▸ REQUIRED ACTION A: Can you sum up the text on cancer symptoms in dogs in two sentences?
▸ REQUIRED ACTION B: Would you retype the text on cancer symptoms in dogs between "Cancer Symptoms in" and "your dog's survival.", inclusive?

▸ TEXT FOR ANALYSIS:
Cancer Symptoms in Dogs: The Critical Danger Signs

Canine cancer strikes half of all dogs over 10 years old, causing a variety of symptoms. Early detection of canine cancer, which can be a terminal illness, is the first line of defense in defeating the disease. Stay alert to emerging symptoms of cancer to enhance the chances of your dog's survival.

Characteristics of Canine Cancer

Cancer cells proliferate through the process of metastasis. Cancer cells metastasize through the bloodstream and lymphatic system, forming tumors in new locations. Generally speaking, a dog afflicted with cancer might have difficulty eating and swallowing; recovering from sores on the body; walking, playing and exercising; and urinating and defecating.

Common Canine Cancers and Their Danger Signs

Cancerous tumors can develop in most parts of the body. Common types of canine cancer and their symptoms are:

  • Skin cancer, which causes skin lesions.
  • Testicular cancer, which causes enlargement of testicles, blood in the urine, a soft or hard lump in testicles, squatting during urination and enlarged breasts.
  • Bone cancer, which causes lameness.
  • Brain cancer, which causes unintended urination and seizures.
  • Breast cancer, which causes masses and lumps in breast tissue.
  • Hemangiosarcoma, which causes tumors of the liver, heart muscle, skin and spleen.
  • Lymphoma, which causes swelling of the lymph nodes, spleen and other organs.
  • Mouth cancer, which causes mouth sores and bad breath.

Diagnosis and Treatment of Canine Cancer

Not all bumps and lumps you find on your dog are malignant tumors; some are benign and pose little or no threat. If lab tests confirm your dog has cancer, your vet may recommend surgery, chemotherapy or radiation-or a combination of treatments-to target the particular type of cancer your dog has.

▸ DATA SECTION:

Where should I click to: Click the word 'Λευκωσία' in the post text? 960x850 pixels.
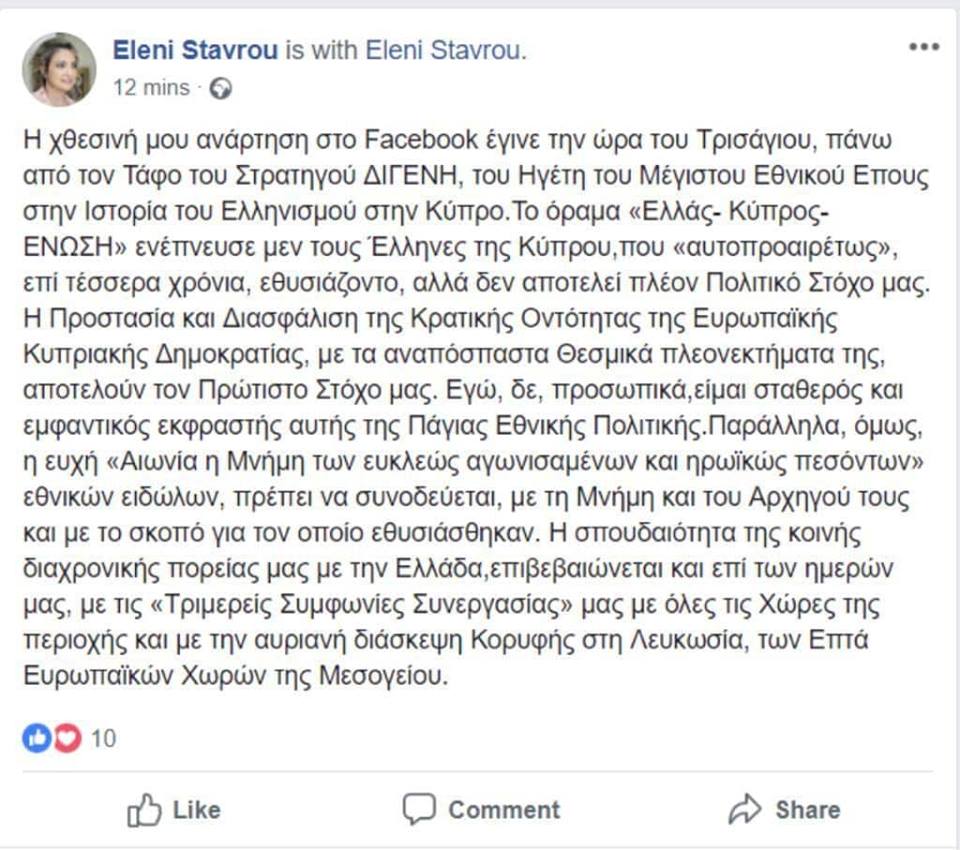click(x=686, y=641)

▸ RESPONSE AREA A: Canine cancer strikes half of all dogs over 10 years old, and early detection is the first line of defense against a disease whose cells metastasize through the bloodstream and lymphatic system to form tumors in new locations. Common types such as skin, testicular, bone, brain, breast and mouth cancer, hemangiosarcoma and lymphoma each cause their own danger signs, and if lab tests confirm cancer, a vet may recommend surgery, chemotherapy, radiation or a combination of treatments.

▸ RESPONSE AREA B:
Cancer Symptoms in Dogs: The Critical Danger Signs

Canine cancer strikes half of all dogs over 10 years old, causing a variety of symptoms. Early detection of canine cancer, which can be a terminal illness, is the first line of defense in defeating the disease. Stay alert to emerging symptoms of cancer to enhance the chances of your dog's survival.